In my clinical experience corroborated by the research, restrained eating exacerbates the tendency to abuse emotional eating.2 People who are not restrained eaters consume less, not more, under stressful conditions.3 Restrained eaters try to eat less and less-appealing food than they need and want and are chronically hungry. Trying not to eat in the face of hunger and food-preoccupation takes a lot of energy. Stress undermines the energy to sustain food deprivation, and the person overeats. Thus, rather than overeating in response to stress, the restrained eater disinhibits. The restrained eater still eats a lot, but the root cause is undereating rather than emotional arousal. The cycle continues: The remorseful fallen-away restrained eater redoubles her efforts to restrict and again falls prey to stress induced disinhibition.

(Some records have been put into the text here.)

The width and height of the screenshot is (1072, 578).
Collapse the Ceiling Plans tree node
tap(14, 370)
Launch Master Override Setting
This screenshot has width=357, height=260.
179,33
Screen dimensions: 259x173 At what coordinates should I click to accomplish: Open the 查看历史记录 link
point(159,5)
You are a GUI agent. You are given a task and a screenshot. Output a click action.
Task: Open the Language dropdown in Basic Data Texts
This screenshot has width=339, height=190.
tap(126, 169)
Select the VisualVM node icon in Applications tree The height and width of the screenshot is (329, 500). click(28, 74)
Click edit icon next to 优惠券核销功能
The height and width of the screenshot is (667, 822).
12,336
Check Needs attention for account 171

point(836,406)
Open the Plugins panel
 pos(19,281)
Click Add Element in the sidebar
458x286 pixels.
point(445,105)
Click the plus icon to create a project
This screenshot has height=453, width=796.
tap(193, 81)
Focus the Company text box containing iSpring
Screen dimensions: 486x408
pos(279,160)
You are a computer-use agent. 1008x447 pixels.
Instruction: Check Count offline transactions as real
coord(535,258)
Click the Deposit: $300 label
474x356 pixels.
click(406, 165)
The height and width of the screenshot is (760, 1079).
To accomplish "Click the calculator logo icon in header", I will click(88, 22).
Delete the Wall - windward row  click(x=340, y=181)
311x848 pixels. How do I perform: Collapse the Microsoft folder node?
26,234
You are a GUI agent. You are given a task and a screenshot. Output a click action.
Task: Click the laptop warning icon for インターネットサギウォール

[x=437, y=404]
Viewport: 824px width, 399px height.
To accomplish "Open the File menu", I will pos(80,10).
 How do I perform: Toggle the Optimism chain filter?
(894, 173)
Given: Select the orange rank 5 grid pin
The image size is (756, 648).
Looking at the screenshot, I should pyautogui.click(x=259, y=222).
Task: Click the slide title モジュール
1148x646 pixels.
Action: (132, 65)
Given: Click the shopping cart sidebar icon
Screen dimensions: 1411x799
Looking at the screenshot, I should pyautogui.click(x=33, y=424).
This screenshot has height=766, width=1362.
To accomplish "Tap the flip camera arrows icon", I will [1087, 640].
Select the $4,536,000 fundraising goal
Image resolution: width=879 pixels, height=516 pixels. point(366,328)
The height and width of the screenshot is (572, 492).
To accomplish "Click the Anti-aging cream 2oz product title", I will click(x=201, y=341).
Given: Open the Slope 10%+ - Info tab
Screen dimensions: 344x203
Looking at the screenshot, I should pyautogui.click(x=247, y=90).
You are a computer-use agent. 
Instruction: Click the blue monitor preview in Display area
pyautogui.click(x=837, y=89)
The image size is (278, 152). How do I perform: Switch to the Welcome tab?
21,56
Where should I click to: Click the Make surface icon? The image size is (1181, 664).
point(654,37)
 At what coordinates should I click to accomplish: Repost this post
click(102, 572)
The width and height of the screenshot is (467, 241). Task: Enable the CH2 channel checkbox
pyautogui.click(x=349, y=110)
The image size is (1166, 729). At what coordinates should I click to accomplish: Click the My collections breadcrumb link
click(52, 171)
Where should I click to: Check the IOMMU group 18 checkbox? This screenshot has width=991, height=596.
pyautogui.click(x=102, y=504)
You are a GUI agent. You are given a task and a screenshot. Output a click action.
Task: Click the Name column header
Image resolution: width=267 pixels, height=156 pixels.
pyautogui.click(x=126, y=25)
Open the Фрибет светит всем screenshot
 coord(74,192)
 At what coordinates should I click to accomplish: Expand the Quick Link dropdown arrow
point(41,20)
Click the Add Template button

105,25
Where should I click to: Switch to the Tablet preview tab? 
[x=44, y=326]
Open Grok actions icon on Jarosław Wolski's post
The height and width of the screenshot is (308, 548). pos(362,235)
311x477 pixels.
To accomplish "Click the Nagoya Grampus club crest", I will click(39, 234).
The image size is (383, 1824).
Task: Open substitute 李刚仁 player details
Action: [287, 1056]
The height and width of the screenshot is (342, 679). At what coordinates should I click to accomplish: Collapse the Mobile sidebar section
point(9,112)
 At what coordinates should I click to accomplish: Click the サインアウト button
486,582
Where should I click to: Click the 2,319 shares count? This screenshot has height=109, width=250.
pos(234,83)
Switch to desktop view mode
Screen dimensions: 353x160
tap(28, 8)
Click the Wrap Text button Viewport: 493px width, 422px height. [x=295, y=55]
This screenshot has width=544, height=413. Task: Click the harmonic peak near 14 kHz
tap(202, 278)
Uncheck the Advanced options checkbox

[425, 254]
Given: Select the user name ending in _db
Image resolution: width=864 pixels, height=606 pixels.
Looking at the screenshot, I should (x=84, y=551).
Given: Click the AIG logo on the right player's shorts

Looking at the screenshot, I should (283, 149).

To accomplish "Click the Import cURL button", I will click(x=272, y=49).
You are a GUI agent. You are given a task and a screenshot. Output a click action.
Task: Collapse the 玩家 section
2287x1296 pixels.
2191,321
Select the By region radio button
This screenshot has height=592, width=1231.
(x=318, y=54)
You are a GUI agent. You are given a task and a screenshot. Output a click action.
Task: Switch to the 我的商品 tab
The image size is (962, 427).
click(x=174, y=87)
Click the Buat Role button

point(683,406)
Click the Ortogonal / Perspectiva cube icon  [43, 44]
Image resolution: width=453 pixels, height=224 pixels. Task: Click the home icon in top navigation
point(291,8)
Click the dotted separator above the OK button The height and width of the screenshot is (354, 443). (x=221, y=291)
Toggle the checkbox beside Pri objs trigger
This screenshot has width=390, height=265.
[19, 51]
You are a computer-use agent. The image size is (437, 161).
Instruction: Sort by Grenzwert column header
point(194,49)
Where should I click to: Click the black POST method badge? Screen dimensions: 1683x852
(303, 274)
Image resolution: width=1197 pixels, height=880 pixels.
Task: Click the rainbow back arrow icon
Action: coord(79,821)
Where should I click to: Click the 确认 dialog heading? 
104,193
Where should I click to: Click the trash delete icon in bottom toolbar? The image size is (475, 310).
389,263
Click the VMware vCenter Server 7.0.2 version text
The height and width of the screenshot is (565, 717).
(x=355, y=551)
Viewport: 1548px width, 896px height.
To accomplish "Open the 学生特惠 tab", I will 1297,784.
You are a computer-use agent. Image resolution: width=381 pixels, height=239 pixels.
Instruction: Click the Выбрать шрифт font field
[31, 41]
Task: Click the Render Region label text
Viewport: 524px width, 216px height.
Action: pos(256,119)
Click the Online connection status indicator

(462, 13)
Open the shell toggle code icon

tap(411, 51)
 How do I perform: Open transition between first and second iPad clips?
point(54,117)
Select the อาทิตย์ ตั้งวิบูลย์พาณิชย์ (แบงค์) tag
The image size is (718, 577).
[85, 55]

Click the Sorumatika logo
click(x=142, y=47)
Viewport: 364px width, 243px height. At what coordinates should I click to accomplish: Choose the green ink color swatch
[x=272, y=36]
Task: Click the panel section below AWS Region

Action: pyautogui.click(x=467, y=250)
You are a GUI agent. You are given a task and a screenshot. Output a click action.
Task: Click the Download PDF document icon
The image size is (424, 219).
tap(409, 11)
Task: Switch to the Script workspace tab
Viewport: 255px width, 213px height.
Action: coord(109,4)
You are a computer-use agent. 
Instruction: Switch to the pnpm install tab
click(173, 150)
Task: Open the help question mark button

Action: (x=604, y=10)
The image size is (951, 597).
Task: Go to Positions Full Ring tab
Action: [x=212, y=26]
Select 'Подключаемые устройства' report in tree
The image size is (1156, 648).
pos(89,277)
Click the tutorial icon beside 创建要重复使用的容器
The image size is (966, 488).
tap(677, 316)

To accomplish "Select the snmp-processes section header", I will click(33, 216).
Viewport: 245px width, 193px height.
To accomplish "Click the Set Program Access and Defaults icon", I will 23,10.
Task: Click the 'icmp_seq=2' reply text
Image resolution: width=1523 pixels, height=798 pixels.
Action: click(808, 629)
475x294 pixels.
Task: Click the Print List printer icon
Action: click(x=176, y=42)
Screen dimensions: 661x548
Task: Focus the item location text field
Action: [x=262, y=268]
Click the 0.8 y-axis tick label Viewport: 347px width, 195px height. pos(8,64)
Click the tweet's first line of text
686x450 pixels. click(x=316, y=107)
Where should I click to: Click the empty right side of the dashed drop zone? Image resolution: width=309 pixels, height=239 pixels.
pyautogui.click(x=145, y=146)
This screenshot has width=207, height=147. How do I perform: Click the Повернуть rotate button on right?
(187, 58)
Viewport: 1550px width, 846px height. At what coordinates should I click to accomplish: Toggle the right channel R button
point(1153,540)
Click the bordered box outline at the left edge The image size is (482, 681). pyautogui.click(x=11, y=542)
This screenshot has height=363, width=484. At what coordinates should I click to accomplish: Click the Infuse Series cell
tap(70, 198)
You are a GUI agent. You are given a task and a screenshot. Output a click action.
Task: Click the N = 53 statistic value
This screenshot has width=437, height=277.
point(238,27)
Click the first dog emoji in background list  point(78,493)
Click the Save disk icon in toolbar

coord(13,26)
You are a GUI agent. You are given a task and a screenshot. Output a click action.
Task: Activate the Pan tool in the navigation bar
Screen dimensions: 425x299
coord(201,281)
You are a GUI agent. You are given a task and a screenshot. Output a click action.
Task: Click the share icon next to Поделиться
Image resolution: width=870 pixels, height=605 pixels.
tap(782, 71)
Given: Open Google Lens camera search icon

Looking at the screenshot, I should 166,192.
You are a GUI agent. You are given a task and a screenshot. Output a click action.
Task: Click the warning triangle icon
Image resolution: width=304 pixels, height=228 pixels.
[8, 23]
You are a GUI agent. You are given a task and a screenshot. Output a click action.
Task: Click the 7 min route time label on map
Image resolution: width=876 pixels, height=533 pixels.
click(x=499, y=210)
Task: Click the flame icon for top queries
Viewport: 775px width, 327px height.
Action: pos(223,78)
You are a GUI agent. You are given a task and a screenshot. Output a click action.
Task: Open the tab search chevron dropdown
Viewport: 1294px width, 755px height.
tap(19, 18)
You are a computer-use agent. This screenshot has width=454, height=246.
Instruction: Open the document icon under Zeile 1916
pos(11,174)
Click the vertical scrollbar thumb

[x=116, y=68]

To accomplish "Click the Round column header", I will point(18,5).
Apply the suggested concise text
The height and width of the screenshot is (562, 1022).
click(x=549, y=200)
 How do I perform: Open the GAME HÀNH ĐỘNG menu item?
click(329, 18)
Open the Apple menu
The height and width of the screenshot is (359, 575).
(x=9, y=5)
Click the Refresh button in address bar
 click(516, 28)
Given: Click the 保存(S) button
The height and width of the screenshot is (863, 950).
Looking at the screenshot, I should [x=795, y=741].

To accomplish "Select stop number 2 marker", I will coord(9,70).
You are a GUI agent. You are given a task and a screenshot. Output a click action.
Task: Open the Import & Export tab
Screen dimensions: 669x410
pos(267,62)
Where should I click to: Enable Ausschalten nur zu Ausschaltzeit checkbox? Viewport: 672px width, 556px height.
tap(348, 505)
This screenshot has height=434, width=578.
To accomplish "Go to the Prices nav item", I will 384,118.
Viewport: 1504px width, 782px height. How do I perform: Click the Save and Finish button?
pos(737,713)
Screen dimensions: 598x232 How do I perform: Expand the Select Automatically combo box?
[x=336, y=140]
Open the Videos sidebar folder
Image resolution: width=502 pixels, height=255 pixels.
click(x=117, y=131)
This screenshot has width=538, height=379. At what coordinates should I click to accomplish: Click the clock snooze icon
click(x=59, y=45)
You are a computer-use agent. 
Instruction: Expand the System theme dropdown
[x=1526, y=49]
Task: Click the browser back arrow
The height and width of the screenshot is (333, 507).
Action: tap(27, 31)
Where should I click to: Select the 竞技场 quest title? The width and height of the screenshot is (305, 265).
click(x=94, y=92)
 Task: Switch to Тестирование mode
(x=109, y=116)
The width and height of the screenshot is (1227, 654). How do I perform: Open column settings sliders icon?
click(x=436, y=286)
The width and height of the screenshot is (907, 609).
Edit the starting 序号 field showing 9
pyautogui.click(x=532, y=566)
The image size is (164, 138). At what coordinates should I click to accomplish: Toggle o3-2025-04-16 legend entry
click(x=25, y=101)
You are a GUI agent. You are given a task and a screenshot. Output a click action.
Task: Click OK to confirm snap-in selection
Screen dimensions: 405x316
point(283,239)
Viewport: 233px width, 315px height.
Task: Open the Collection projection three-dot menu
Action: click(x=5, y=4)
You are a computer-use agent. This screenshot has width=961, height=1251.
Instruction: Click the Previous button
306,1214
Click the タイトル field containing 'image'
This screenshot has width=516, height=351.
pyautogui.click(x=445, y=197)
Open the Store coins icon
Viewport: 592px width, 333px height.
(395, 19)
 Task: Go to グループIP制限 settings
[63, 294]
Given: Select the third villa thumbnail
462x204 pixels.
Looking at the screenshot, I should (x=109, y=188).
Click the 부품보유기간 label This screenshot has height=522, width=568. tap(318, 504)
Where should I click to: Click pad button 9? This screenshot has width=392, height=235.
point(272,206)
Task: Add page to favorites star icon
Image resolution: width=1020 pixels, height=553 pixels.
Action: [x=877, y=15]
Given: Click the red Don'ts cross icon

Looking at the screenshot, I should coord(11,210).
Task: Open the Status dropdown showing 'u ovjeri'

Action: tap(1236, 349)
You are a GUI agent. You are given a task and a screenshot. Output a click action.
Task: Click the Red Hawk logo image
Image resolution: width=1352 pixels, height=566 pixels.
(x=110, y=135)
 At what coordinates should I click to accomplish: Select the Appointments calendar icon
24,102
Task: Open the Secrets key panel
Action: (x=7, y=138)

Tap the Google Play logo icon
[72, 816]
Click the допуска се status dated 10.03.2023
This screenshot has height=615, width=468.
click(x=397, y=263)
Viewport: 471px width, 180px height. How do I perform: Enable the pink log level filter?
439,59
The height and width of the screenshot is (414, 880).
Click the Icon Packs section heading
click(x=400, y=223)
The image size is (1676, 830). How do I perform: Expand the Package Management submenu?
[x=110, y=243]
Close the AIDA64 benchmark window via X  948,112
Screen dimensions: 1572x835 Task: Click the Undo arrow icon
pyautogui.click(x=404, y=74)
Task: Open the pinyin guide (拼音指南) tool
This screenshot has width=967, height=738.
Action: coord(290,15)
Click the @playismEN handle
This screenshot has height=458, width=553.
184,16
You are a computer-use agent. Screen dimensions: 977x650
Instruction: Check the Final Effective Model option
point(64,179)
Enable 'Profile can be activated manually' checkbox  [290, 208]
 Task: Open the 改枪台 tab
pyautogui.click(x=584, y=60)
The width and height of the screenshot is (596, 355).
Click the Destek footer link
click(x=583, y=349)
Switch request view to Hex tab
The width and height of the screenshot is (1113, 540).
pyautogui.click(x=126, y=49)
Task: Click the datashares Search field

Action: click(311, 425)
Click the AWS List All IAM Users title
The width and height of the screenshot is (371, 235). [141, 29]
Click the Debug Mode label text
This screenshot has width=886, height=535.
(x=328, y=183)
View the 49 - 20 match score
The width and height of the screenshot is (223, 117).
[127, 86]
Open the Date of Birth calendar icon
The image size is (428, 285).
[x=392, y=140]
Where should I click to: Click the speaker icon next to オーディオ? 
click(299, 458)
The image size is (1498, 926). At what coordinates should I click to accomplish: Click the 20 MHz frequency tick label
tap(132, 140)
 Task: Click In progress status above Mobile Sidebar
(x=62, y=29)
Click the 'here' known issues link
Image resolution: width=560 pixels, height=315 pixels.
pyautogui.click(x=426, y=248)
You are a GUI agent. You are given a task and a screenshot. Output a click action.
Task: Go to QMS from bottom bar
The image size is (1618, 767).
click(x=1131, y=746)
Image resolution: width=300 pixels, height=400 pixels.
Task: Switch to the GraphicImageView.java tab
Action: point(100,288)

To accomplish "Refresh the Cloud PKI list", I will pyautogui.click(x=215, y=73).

Here is how to stop abusing emotional eating:

  • Feed yourself regularly and reliably. Have meals and snacks at predictable times, and include the food you like.
  • Set aside restrained eating. Trust yourself to go to the table hungry and eat until you feel satisfied. Then stop, knowing another meal or snack is coming soon and you can do it again.
  • Become more comfortable with your feelings. Know what you feel, including that knowing in choosing how to act. Learn to productively use food for emotional reasons.

Be clear about what eating can do for you. Eating in a focused fashion is likely to soothe or calm you and even raise your spirits a bit. It won’t resolve the problem-unless the problem is being hungry! When you feel like eating because you are bored, depressed, happy, or sociable, say to yourself, ”It is all right to eat. But first I will find out what I am feeling.”

Then eat positively, deliberately, soothingly, and cheeringly.

{I introduced some of Ellyn Satter’s books a few weeks ago on Weekend Eating Reading. Check them out here and in my bookshop!}

References

1. Secrets of Feeding a Healthy Family: How to Eat, How to Raise Good Eaters, How to Cook. 2008 , Kelcy Press: Madison, WI. p. 243-246.

2. Van Strien, T. and M.A. Ouwens, Counterregulation in female obese emotional eaters: Schachter, Goldman, and Gordon’s (1968) test of psychosomatic theory revisited. Eat Behav, 2003. 3(4): p. 329-340.

3. Herman, C.P., J. Polivy, and V.M. Esses, The illusion of counter-regulation. Appetite, 1987. 9: p. 161-169.